Le président de la République, Félix Tshisekedi, a livré, ce mercredi 8 avril, une analyse sans concession de l’état des infrastructures publiques en République démocratique du Congo. À l’occasion de l’ouverture de la première conférence nationale sur les infrastructures et les travaux publics, il a plaidé pour un changement de paradigme, appelant à abandonner la gestion improvisée au profit d’une approche structurée, planifiée et durable.
Devant un parterre d’acteurs publics et privés réunis au Centre culturel et artistique des pays d’Afrique centrale, le chef de l’État a insisté sur la nécessité d’instaurer une véritable culture de gestion des infrastructures. « Nous devons sortir d’une logique de réparation permanente pour entrer dans une véritable culture de système qui planifie, qui norme, qui entretient, qui anticipe, qui évalue sur le cycle de vie des ouvrages », a-t-il déclaré.
Vers une gestion intégrée et anticipative
La vision défendue par le président repose sur une refonte en profondeur des pratiques.
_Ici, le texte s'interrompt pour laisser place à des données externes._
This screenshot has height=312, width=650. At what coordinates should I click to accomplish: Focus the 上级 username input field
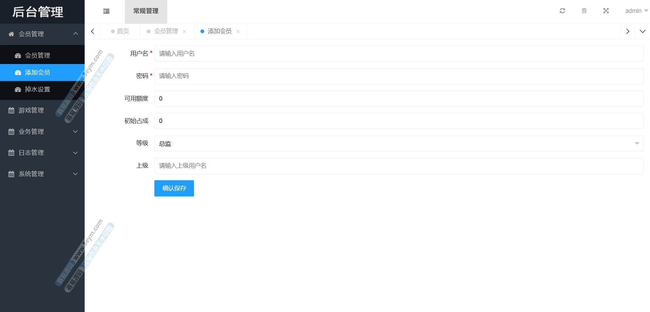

Il ne s’agit plus uniquement de construire des ouvrages, mais de les inscrire dans une logique globale intégrant leur conception, leur maintenance, leur adaptation et leur évaluation continue.
Dans cette dynamique, Félix Tshisekedi met également en avant la nécessité de prendre en compte les enjeux actuels, notamment les contraintes climatiques, les avancées technologiques et les impératifs de compétitivité économique.
Cette orientation intervient dans un contexte marqué par des infrastructures souvent fragilisées par le sous-investissement, un entretien insuffisant et des normes parfois inadaptées. Elle traduit une volonté de rompre avec les interventions ponctuelles pour instaurer une planification à long terme, capable d’assurer la durabilité et la résilience des ouvrages publics.